Fixed memory address
Bernardo Innocenti
bernie at laptop.org
Fri Oct 5 17:36:28 EDT 2007
On 10/05/2007 03:28 AM, Bert Freudenberg wrote:
> Would that be possible with the virtualization containers?
I don't think vservers messes around with the virtual
address space of processes.
> Btw, if I'm not mistaken, the Linux loader does something similar, so
> if the relocating step could be skipped, it may help every executable
> in the system.
Exactly. This is what prelink does on F7.
I think we could run prelink on the OLPC images from
within pilgrim, just before converting it to jffs2.

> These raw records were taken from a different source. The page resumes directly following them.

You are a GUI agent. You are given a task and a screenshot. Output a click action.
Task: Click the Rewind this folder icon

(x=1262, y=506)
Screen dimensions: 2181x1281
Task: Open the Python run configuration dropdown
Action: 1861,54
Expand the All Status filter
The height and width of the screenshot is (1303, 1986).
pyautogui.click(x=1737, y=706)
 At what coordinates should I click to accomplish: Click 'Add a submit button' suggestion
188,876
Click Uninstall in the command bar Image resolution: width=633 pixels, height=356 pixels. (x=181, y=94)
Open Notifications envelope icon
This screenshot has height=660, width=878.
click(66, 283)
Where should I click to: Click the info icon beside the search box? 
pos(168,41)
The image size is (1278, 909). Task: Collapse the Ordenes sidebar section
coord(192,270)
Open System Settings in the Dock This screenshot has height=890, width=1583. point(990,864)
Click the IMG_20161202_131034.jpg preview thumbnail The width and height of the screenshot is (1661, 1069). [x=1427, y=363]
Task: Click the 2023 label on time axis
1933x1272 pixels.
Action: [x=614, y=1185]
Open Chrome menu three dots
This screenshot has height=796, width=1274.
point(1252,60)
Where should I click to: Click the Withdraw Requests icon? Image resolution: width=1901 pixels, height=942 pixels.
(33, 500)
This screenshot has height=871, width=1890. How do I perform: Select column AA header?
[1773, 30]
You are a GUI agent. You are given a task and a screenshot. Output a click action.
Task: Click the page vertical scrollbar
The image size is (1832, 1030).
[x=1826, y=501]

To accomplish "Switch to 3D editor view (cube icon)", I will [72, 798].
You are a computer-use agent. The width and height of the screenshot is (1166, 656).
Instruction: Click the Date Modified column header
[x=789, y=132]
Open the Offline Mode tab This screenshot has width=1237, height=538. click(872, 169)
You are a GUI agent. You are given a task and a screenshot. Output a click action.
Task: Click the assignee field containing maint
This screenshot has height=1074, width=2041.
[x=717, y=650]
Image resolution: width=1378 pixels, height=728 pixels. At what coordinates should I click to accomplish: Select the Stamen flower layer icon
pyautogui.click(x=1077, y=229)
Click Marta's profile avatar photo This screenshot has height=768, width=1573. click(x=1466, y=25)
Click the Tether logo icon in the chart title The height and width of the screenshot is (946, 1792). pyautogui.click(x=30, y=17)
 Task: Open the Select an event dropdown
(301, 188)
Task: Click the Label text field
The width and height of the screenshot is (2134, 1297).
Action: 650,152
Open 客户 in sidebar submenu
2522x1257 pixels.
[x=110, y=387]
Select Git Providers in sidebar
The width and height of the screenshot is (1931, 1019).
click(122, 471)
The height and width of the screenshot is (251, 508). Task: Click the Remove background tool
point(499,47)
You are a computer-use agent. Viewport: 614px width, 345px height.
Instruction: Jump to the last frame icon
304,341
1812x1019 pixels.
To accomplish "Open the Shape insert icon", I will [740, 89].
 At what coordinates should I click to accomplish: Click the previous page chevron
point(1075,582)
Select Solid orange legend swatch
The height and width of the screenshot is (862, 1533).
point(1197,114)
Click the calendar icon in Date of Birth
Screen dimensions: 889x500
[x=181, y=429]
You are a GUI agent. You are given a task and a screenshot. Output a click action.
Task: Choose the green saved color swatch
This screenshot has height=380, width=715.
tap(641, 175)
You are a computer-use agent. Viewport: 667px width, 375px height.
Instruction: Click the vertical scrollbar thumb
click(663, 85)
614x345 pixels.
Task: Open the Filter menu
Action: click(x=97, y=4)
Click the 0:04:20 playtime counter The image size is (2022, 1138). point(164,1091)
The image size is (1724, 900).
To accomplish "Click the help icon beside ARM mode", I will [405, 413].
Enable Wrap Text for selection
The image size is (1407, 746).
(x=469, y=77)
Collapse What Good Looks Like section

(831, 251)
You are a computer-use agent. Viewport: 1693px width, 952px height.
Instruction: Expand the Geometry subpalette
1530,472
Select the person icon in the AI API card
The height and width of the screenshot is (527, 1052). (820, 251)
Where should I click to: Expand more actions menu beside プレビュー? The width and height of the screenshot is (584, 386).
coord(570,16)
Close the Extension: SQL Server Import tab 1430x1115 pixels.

It will result in a slight speedup in startup time, but
nothing compared to importing modules that dominates
startup time of the Python activities.
> Or is that already possible because of virtual memory, and the base
> addresses are just randomized for security reasons? We wouldn't need
> that kind of security with rainbow, do we?
The base address of processes are randomized for
security on several Linux distributions, including
Fedora.
You can disable it globally by doing this:
echo 0 >/proc/sys/kernel/randomize_va_space
But this, of course, it not an option on the OLPC. You can
also disable it by setting a flag in your ELF binary.
There's a tool to do that, but I can't remember its name
right now. It was documented somewhere in the RedHat
release notes when they introduced va space randomization.